> [EXTRAIT FOURNI]:
•••••

Si la partie ouest du continent blanc est l’une des zones qui se réchauffent le plus vite de la planète, sa partie orientale connaît, au contraire, un refroidissement. Or une équipe d’écologues australiens vient de démontrer que cette baisse des températures avait également des effets sur la végétation. Cette étude, inédite sur cette partie du continent, est à lire dans la revue Nature Climate Change de septembre 2018.

Les auteurs rappellent que le phénomène paradoxal de diminution des températures du côté méridional est lié à l’oscillation antarctique, une ceinture de vents d’ouest qui s'abat intensément sur la zone depuis quelques décennies. L’accentuation actuelle de ce flux est directement due au dérèglement climatique — principalement à l’augmentation du taux de CO2 dans l'atmosphère et à la réduction de l’ozone stratosphérique.

•••••

Exemples de repérage sur écran:
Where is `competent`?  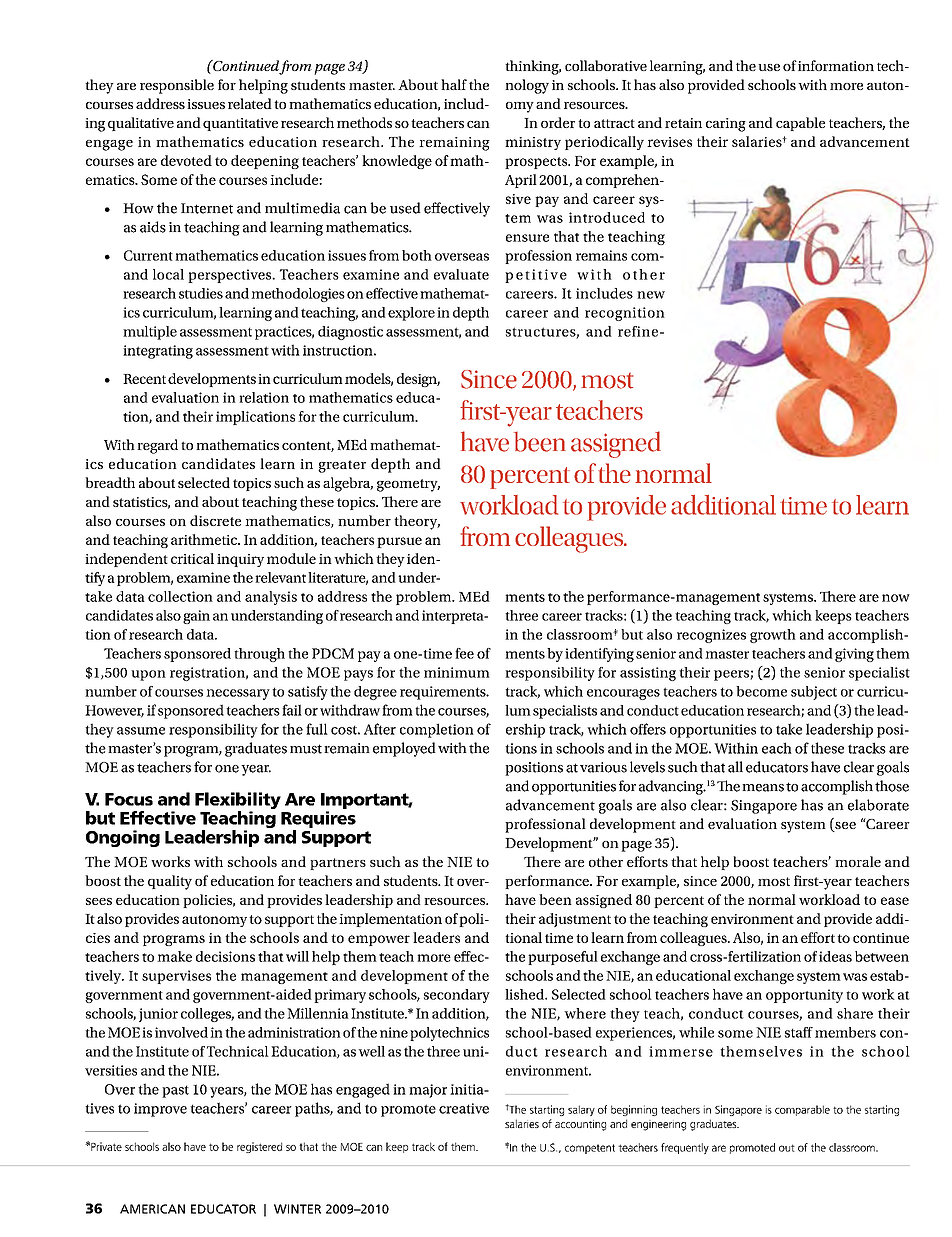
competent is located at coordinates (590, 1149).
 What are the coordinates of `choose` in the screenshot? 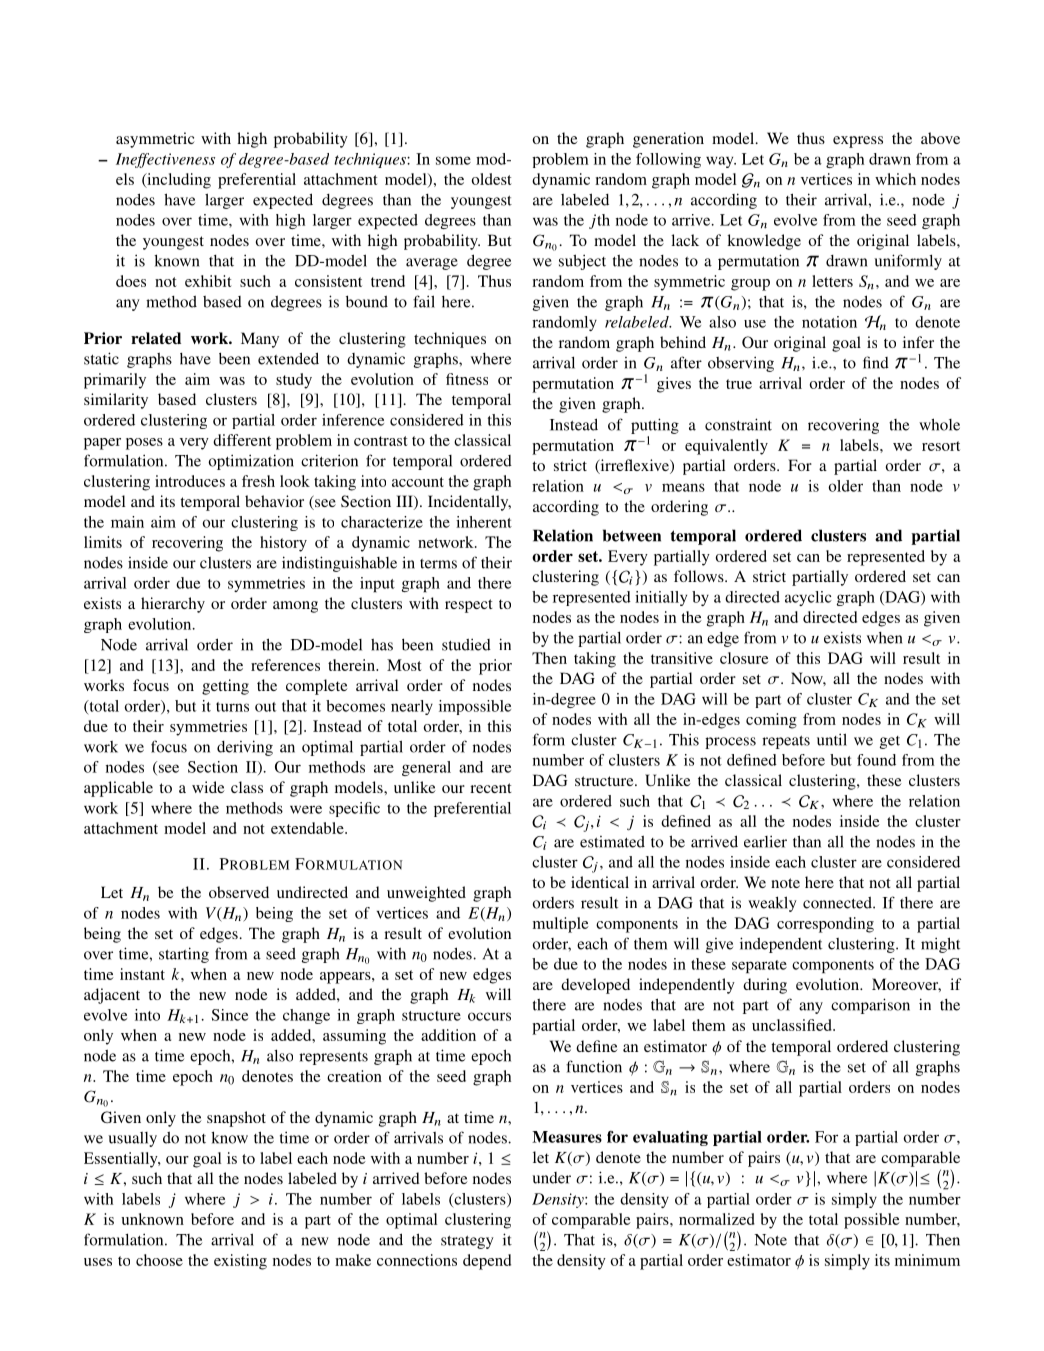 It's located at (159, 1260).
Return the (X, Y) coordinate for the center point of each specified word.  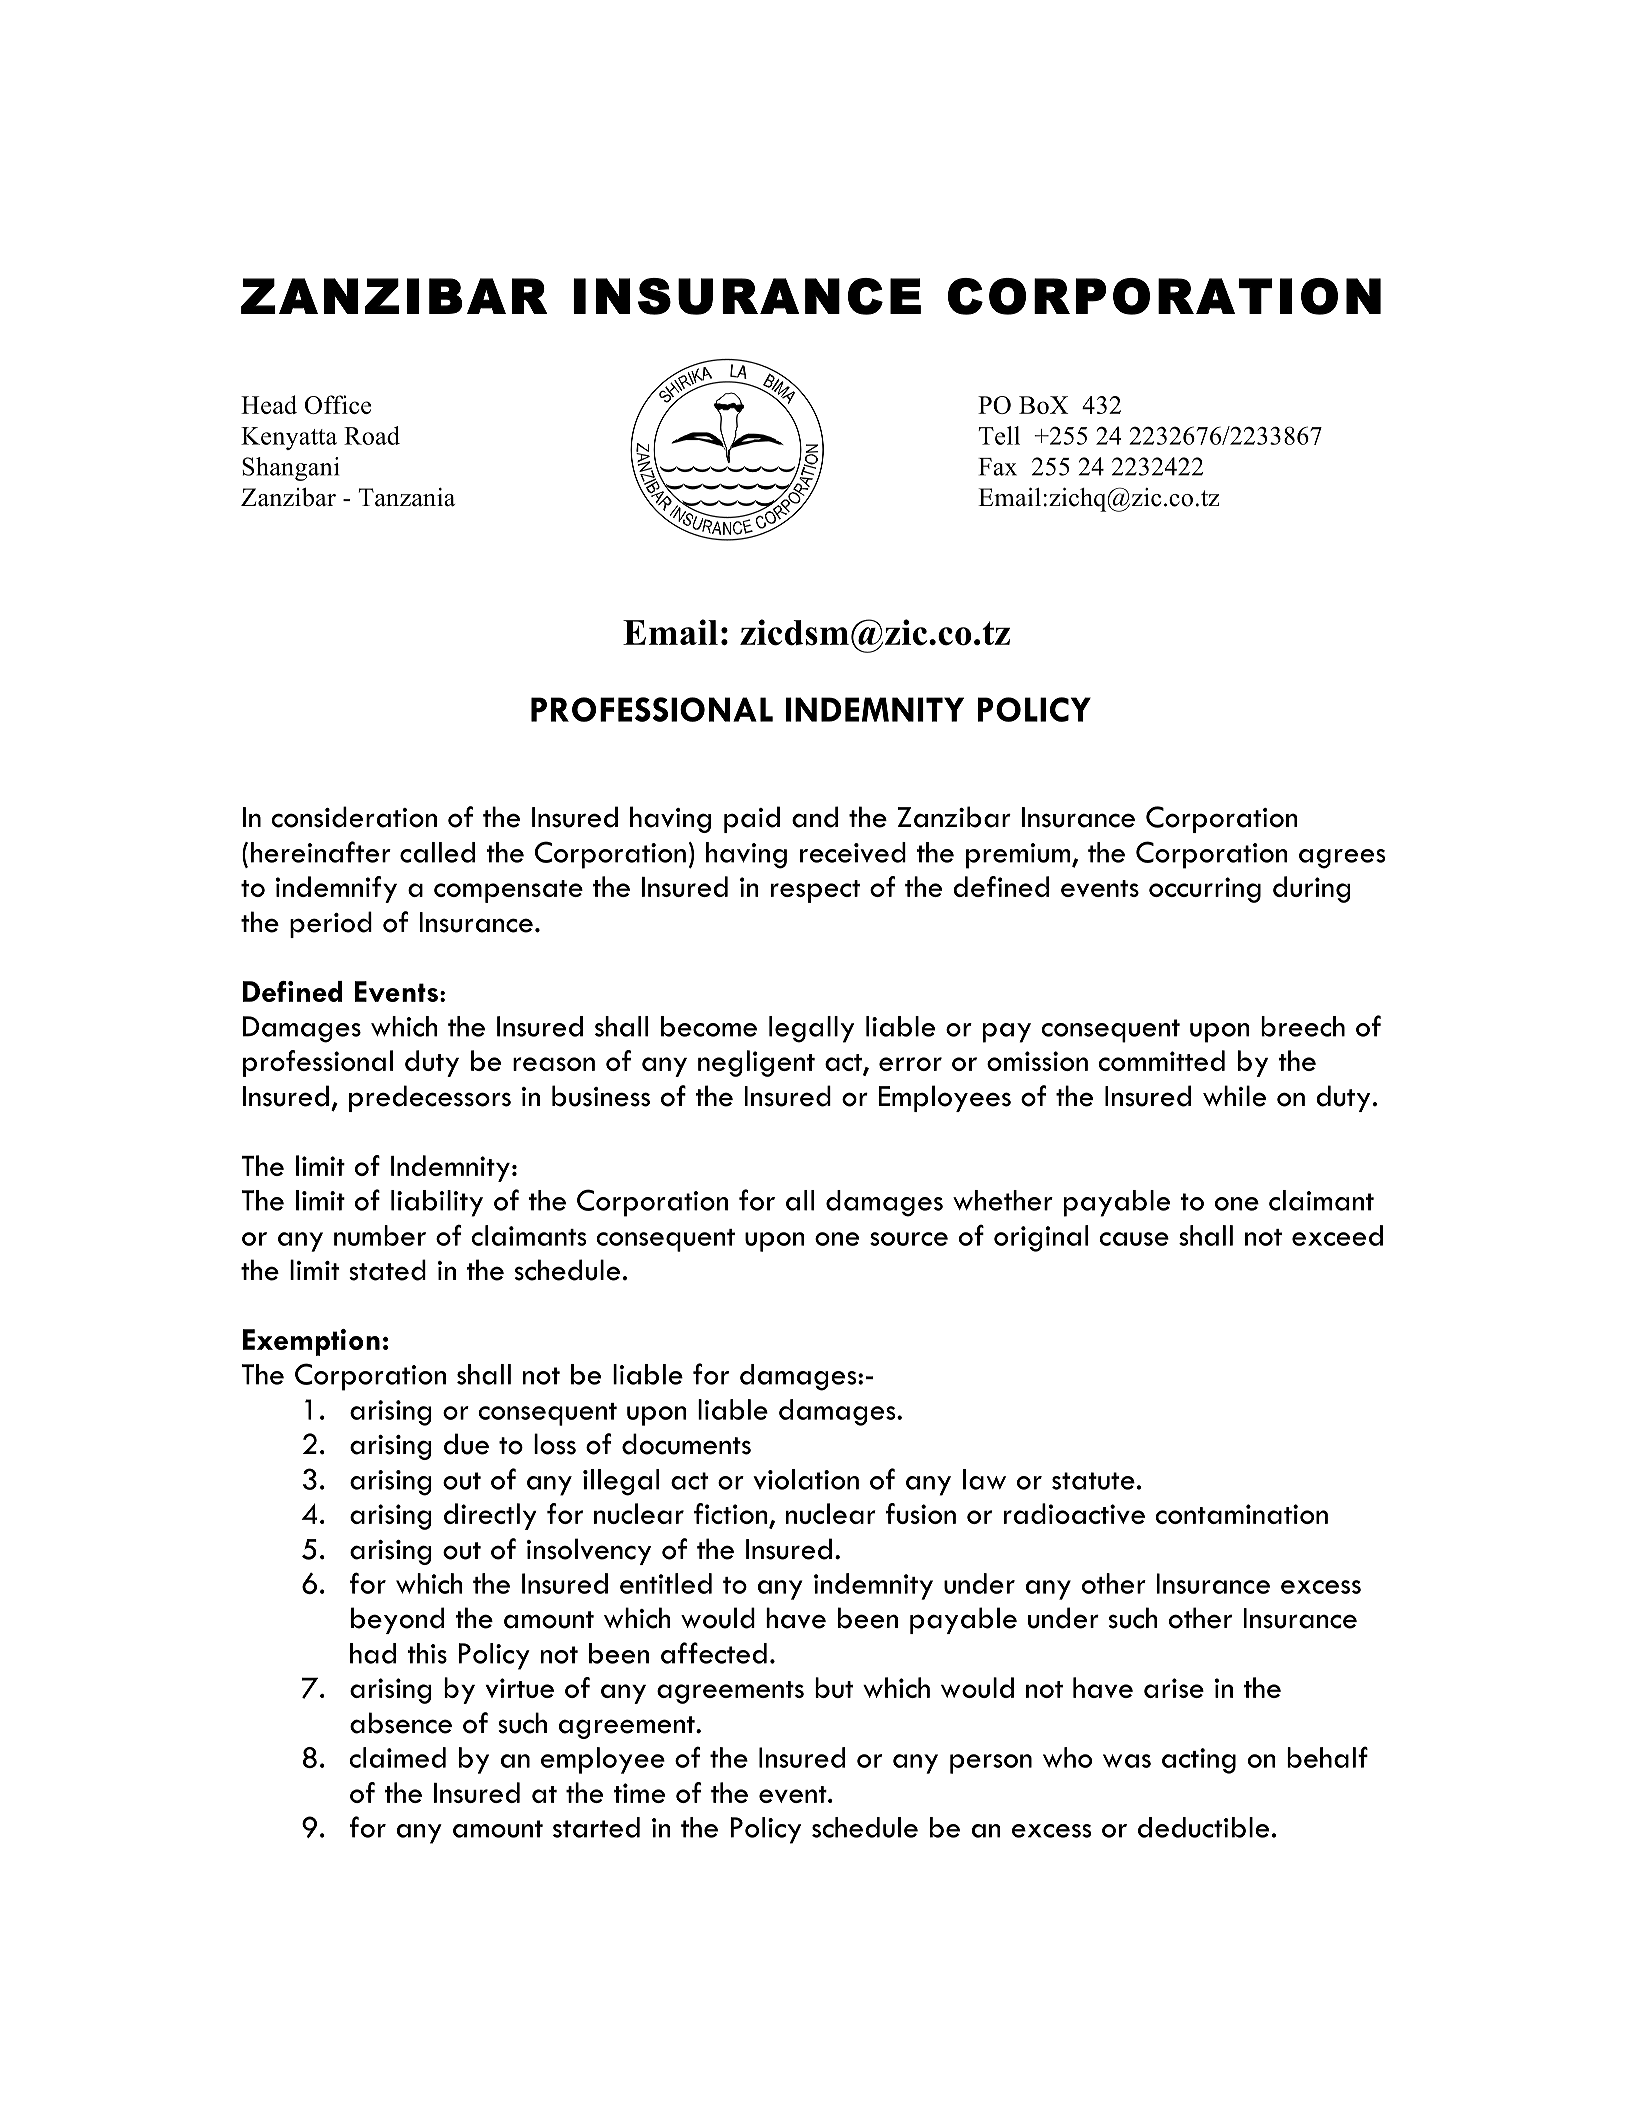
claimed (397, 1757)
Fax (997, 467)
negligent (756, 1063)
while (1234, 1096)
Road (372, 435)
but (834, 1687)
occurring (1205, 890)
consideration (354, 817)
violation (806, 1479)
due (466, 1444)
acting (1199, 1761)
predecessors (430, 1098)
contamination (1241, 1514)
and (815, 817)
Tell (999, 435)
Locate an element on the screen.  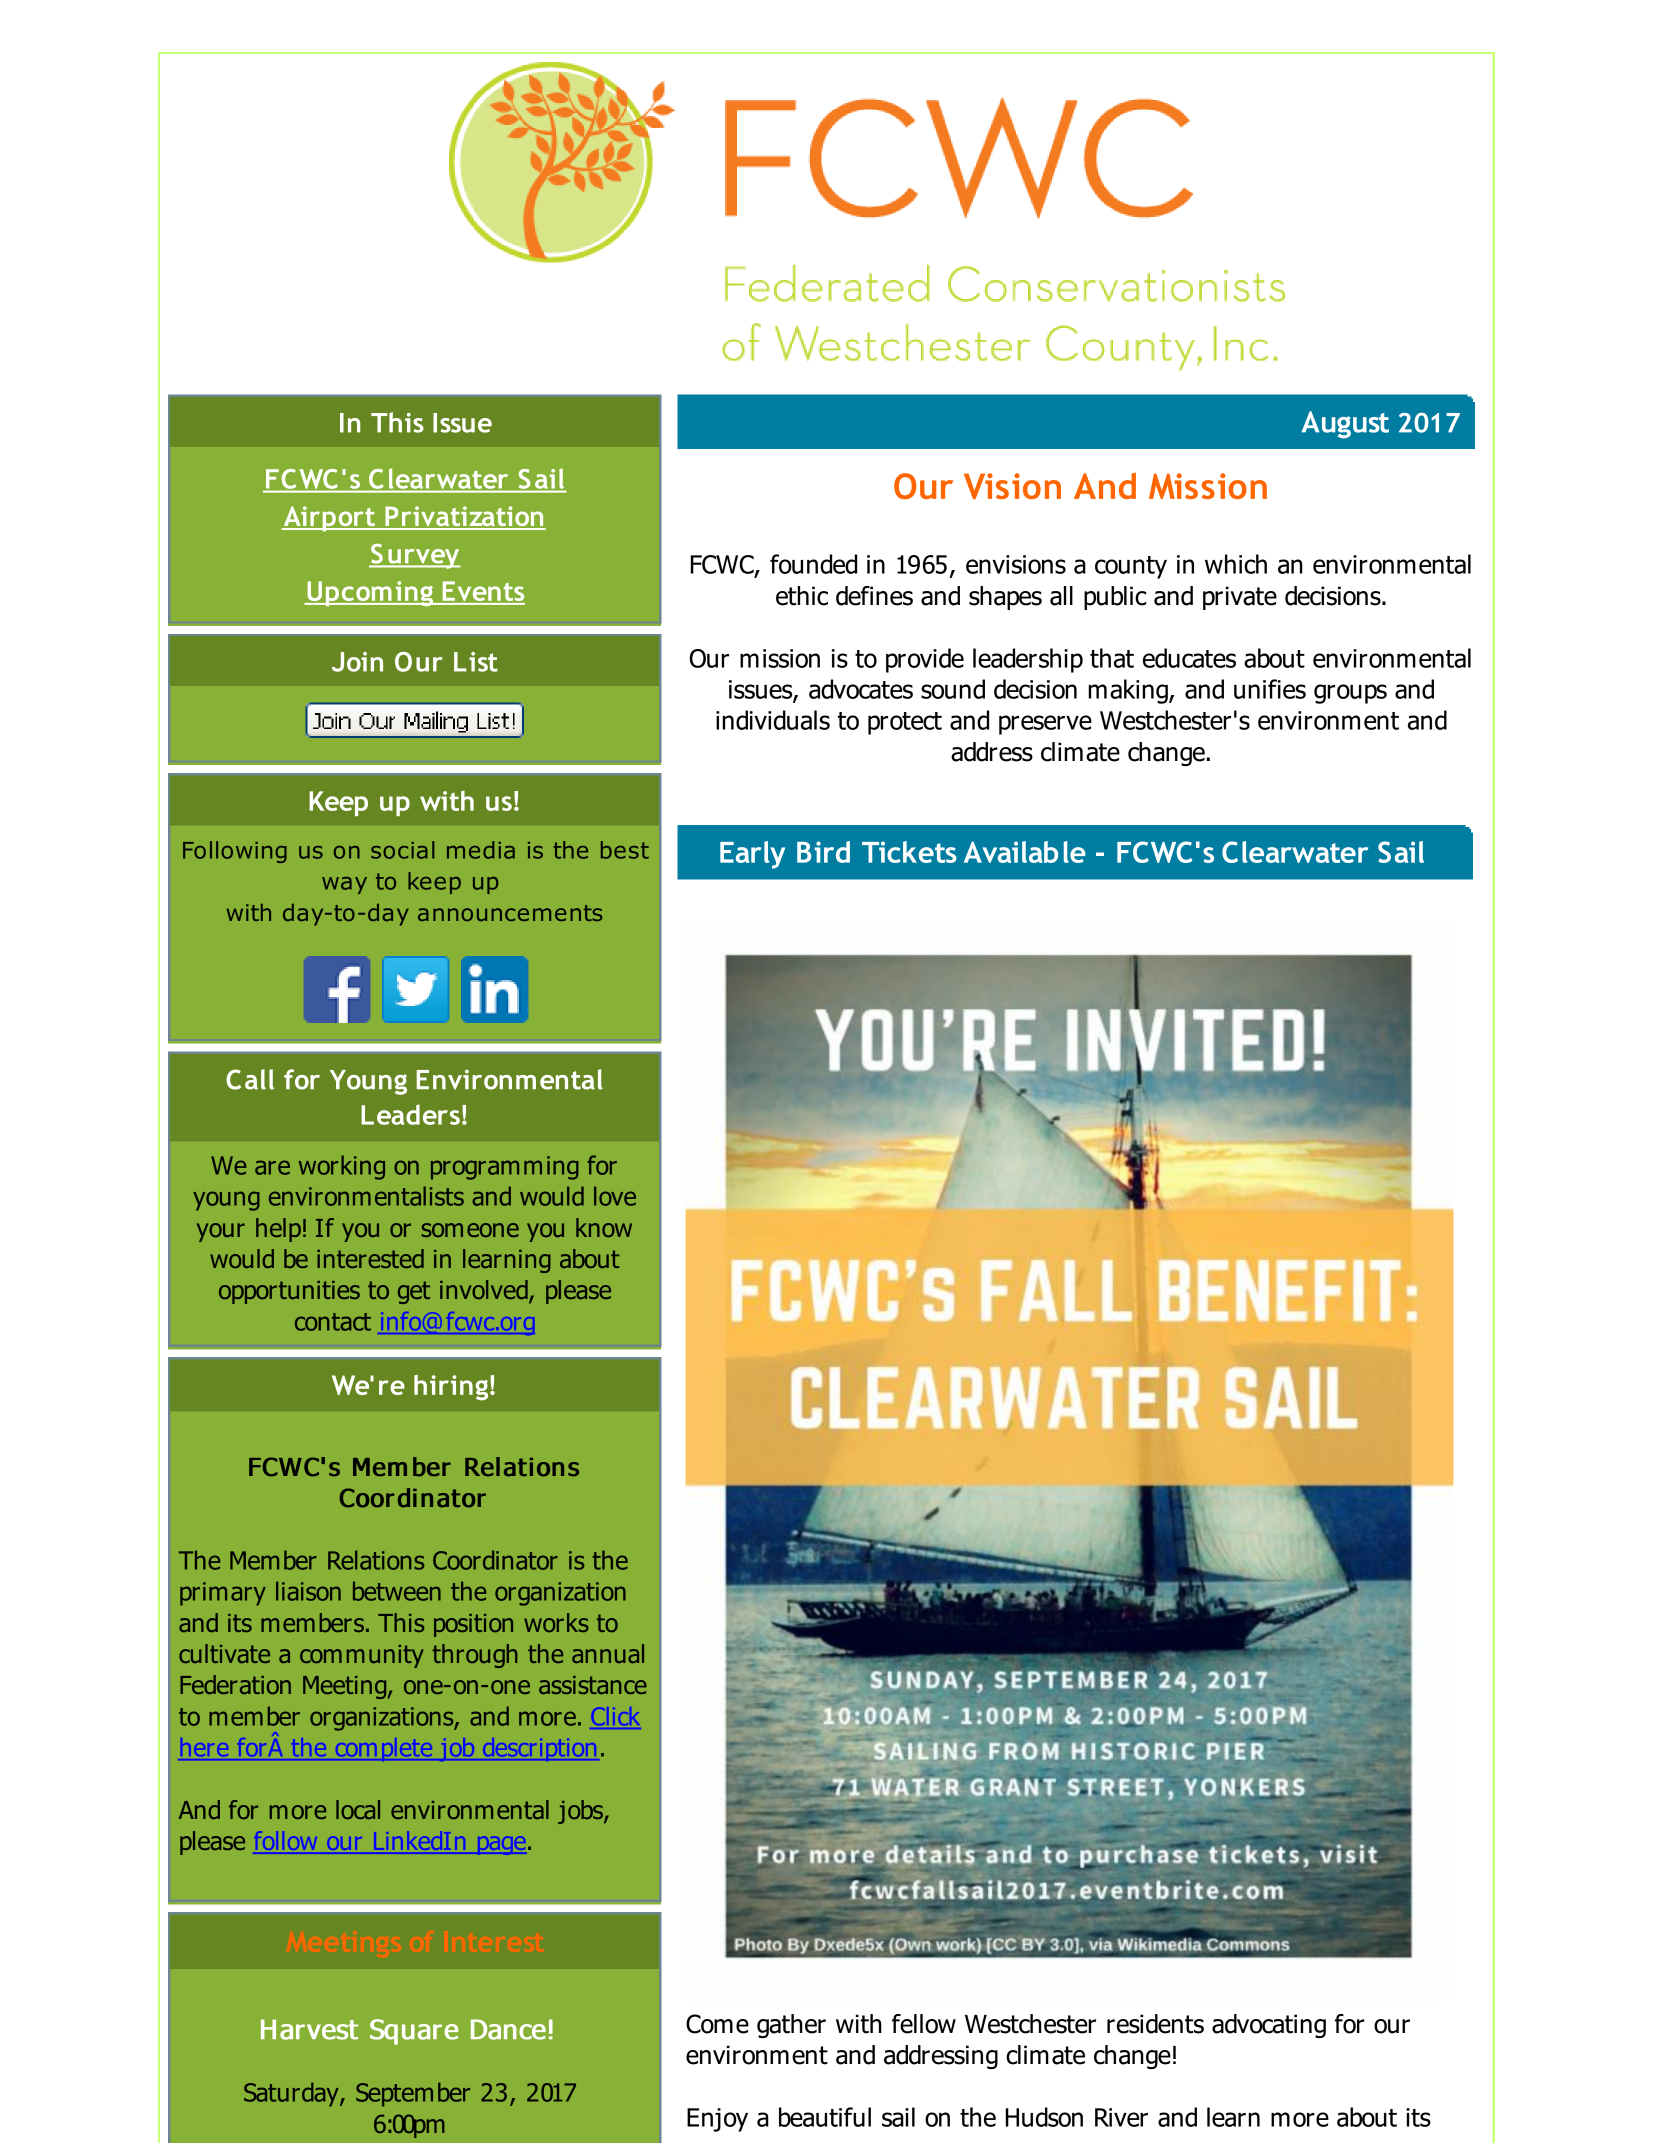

•••••

> [VOS TÂCHES]:
• a. D'après le texte sur l'Antarctique oriental, dans quelle revue l'étude a-t-elle été publiée ?
• b. Reformulez sous forme de liste le paragraphe du texte sur l'Antarctique oriental qui commence par « Les auteurs rappellent que », en conservant ses faits essentiels.
• c. Prolongez le texte sur l'Antarctique oriental à partir de sa dernière phrase.

> [CORRIGÉ]:
• a. Dans la revue Nature Climate Change, en septembre 2018.

• b.
- La baisse des températures du côté méridional est liée à l'oscillation antarctique, une ceinture de vents d'ouest.
- Ces vents s'abattent intensément sur la zone depuis quelques décennies.
- Le renforcement actuel de ce flux vient directement du dérèglement climatique, surtout de la hausse du taux de CO2 dans l'atmosphère et de la réduction de l'ozone stratosphérique.

• c.
Résultat : ces vents maintiennent une température basse à l’est de l’Antarctique. Or, la végétation de la zone ne dispose que de 8 à 16 semaines pour s’épanouir durant la période estivale, les mousses profitant alors des lacs et des petits ruisseaux formés par l’eau de fonte de la neige et de la glace. Mais, avec le refroidissement, la région se fait plus aride. La mousse endémique de la région, Schistidium antarctici, est de plus en plus teintée de marron, signe de déshydratation, et a tendance à être remplacée par des espèces moins avides d’eau, comme les C. purpureus and B. pseudotriquetrum. Selon les auteurs de l’étude, ce changement de végétation pourrait fournir un bon indicateur pour suivre les modifications climatiques des zones côtières du continent le plus isolé de la planète.